*** Opening of READING PASSAGE ***

Automate With Integrations
The pipeline above is a single script. But you can also plug Trawl into multi-agent frameworks, Slack, and Claude directly.
CrewAI — Autonomous Research Agent
from crewai import Agent, Task, Crew
from trawl_crewai import TrawlSearchTool, TrawlNewsTool, TrawlTranscriptTool
researcher = Agent(
role="Prediction Market Analyst",
goal="Gather signal from podcasts, news, and YouTube to inform market positions",
tools=[TrawlSearchTool(), TrawlNewsTool(), TrawlTranscriptTool()],
)
task = Task(
description="Research the current state of AI regulation — search political podcasts, news, and YouTube for recent commentary. Summarize the consensus view.",
agent=researcher,
)
crew = Crew(agents=[researcher], tasks=[task])
result = crew.kickoff()
The agent decides which sources to hit and in what order. It'll search news first, pull YouTube transcripts for deeper context, then synthesize — without you writing the orchestration logic.

*** Close of READING PASSAGE ***
*** Opening of DATA UNDER STUDY ***

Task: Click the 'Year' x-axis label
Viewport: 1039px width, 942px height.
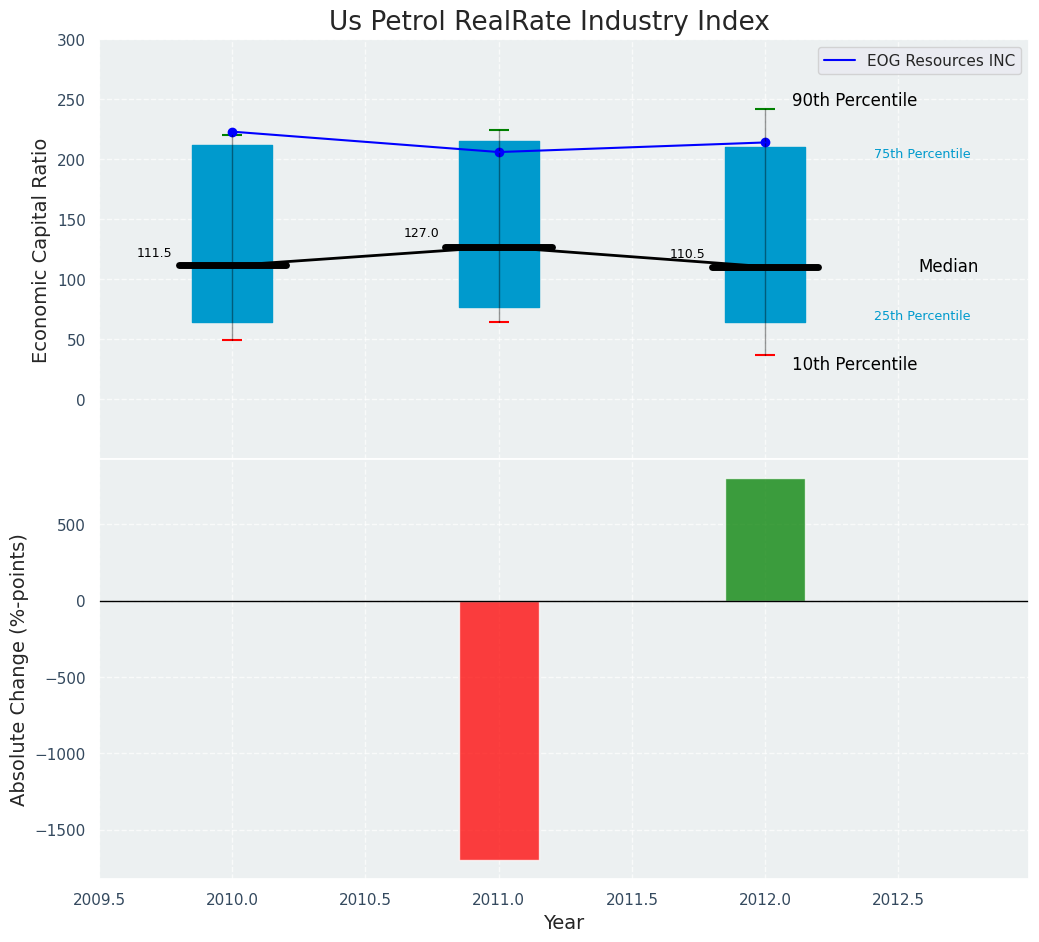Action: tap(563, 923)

*** Close of DATA UNDER STUDY ***
*** Opening of DATA UNDER STUDY ***

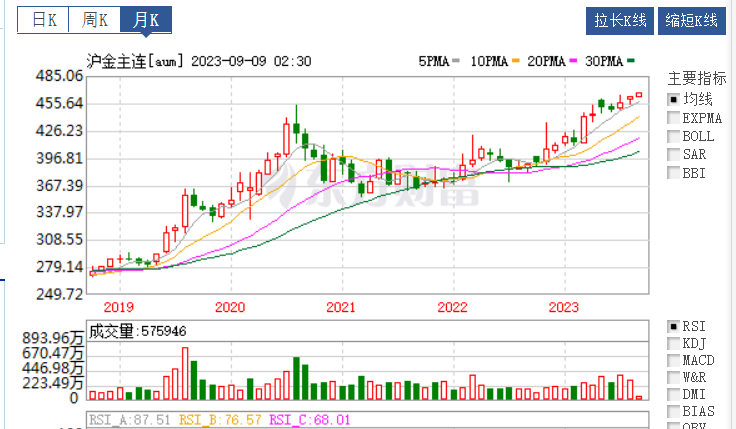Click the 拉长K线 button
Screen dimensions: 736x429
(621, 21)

*** Close of DATA UNDER STUDY ***

- _PROBLEMS TO SOLVE_
a - Answer these questions from the Trawl integrations excerpt:
(i) Apart from multi-agent frameworks, what two things does it say Trawl can be plugged into?
(ii) What role string is given to the researcher agent?
(iii) Which three Trawl tools are passed to that agent?
b - In the Trawl integrations excerpt, turn the paragraph beginning "The agent decides which sources" into a short bulleted list that keeps its main facts.

- _RESPONSES PER TASK_
a -
(i) Slack and Claude.
(ii) "Prediction Market Analyst"
(iii) TrawlSearchTool, TrawlNewsTool, and TrawlTranscriptTool.

b -
- The agent chooses which sources to hit and in what order.
- It searches news first.
- It then pulls YouTube transcripts for deeper context.
- Finally, it synthesizes the results.
- No orchestration logic has to be written by you.